Hyperaldosteronism

Contents
Introduction
Pathology
Clinical Features
Investigations
Treatment

Introduction

The term mineralcorticoid excess is applied to diseases that feature an inappropriate increase in mineralocorticoid levels or activity. Various causes exist.

Pathology

Primary adrenal hyperplasia is the commonest cause of mineralocorticoid excess and may be either bilateral or unilateral.

An aldesterone-secreting adenoma is the next commonest cause of hyperaldosteronism and is referred to as Conn's syndrome. The tumour tends to present between the ages of 30-50 years and has a male to female ratio of 1 : 2.

Aldosterone-producing carcinomas account for approximately 3-5% of cases of mineralocorticoid excess.

The hyperplasia, adenoma, carcinoma set mirrors the three causes of hyperparathyroidism.

Glucocorticoid suppressible hyperaldosteronism is an autosomal dominant disorder that is found on chromosome 8. It is a form of translocation in which the coding sequence for the enzyme aldosterone synthetase is placed fused with the regulatory sequence for the 11-beta-hydroxylase enzyme. This enzyme is involved in the production of cortisol and corticosterone and is normally under the control of ACTH. This means that the synthesis of aldotserone synthetase and therefore aldosterone is determined by ACTH and this results in excessive production of aldosterone that is unrelated to blood pressure, blood volume and the blood potassium level. However, sufficiently high doses of glucocorticoids will suppress the release of ACTH by the pituitary gland and therefore reduce the manufacture of aldosterone.

Both the congenital and acquired forms of the syndrome of apparent mineralocorticoid excess (SAME) share a basis in a nuance of steroid metabolism, although the precise mechanism that makes use of this basis differs. The renal mineralocorticoid receptor has a similar affinity for aldosterone and cortisol. However, the kidney possesses the steroid manipulating enzyme 11-beta-hydroxysteroid dehydrogenase. This enzyme interconverts cortisol and cortisone. In the kidney it serves to convert cortisol to cortisone. Cortisone is ineffective at the mineralocorticoid receptor and thus the enzyme protects the kidney against the unwanted mineralocorticoid aspirations of cortisol.

In congenital SAME, there is a deficiency of the enzyme 11-beta-hydroxysteroid dehydrogenase.
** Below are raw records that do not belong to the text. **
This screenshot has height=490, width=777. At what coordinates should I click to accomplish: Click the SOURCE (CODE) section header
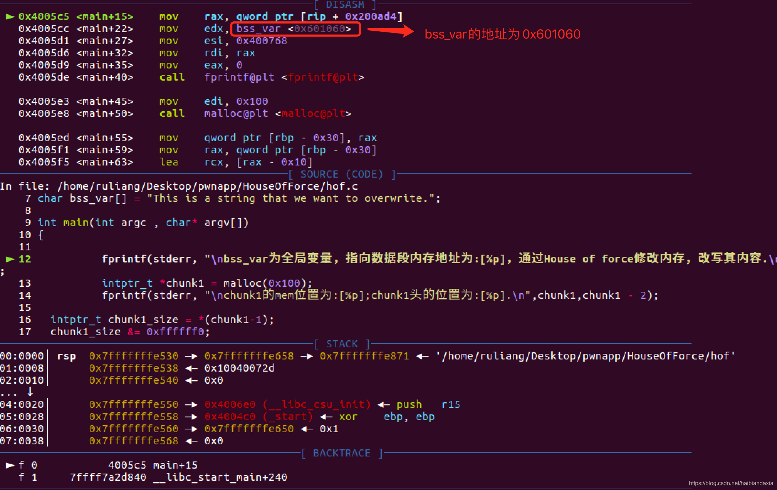pyautogui.click(x=341, y=174)
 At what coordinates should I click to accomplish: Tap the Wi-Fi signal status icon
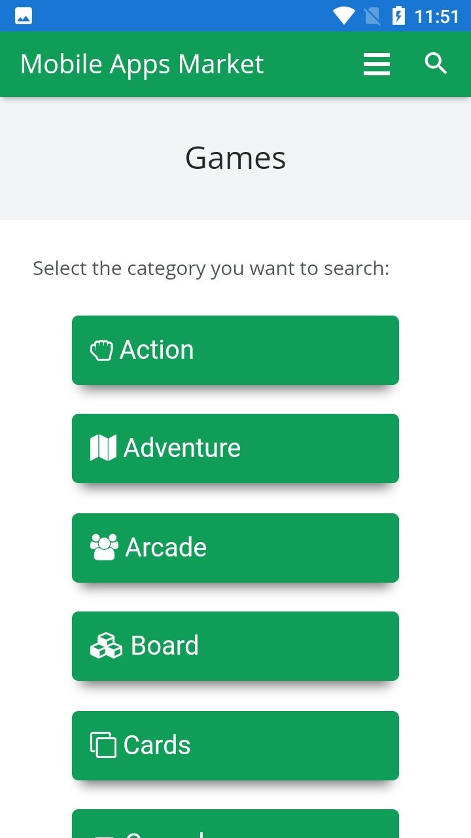click(343, 16)
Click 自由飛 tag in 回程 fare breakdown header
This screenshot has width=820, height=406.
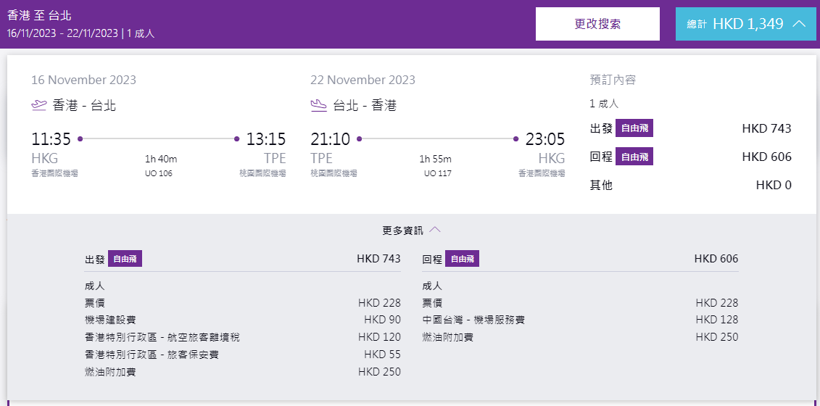coord(462,259)
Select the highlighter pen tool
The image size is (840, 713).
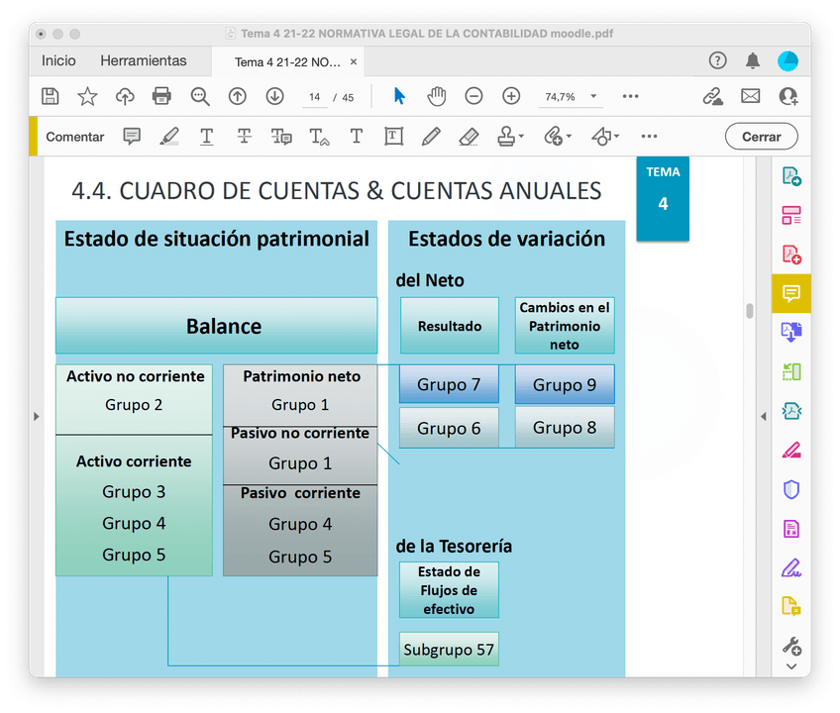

Acquired SAME is caused by the ingestion of substances that inhibit 11-beta-hydroxysteroid dehydrogenase, such as liquorice and carbenoxolone.

Liddle's syndrome is a rare inherited disease in which a mutation in the beta subunit of the highly selective renal type 1 sodium channel causes the kidney to behave as if it was being bombarded by an excess of aldosterone although in fact aldosterone levels are suppressed by the consequences of the aberrant behaviour of this sodium channel.

Clinical Features

Many patients are asymptomatic but even then they tend to have hypertension, particularly diastolic hypertension; hyperaldosteronism is one of the commonest causes of secondary hypertension.

If symptoms are present they are likely to relate to the hypokalaemia that often develops in hyperaldosteronism and include muscle weakness and polyuria and polydipsia (due to the nephrogenic diabetes insipidus that can occur in hypokalaemia). The hypokalaemia can be accompanied by a metabolic alkalosis and this in turn can reduce the ionised calcium, resulting in the symptoms of hypocalcaemia.

Investigations

The urea and electrolytes should be checked. Hypokalaemia can occur.

Blood and urine aldosterone levels can be measured, as can blood renin. The renin levels should be suppressed by the high aldosterone levels. The ratio of aldosterone to renin can exceed 400 in hyperaldosteronism.

The adrenal glands should be imaged with CT or MRI scans.

Treatment

Spironolactone is an aldosterone antagonist and can negate the effects of the endogenous aldosterone. Nevertheless, patients who have an adenoma or carcinoma require surgery (both to control the disease and to try to determine if the tumour is an adenoma or a carcinoma); the five year survival for a carcinoma is only 25%. Surgery is also used for primary hyperplasia.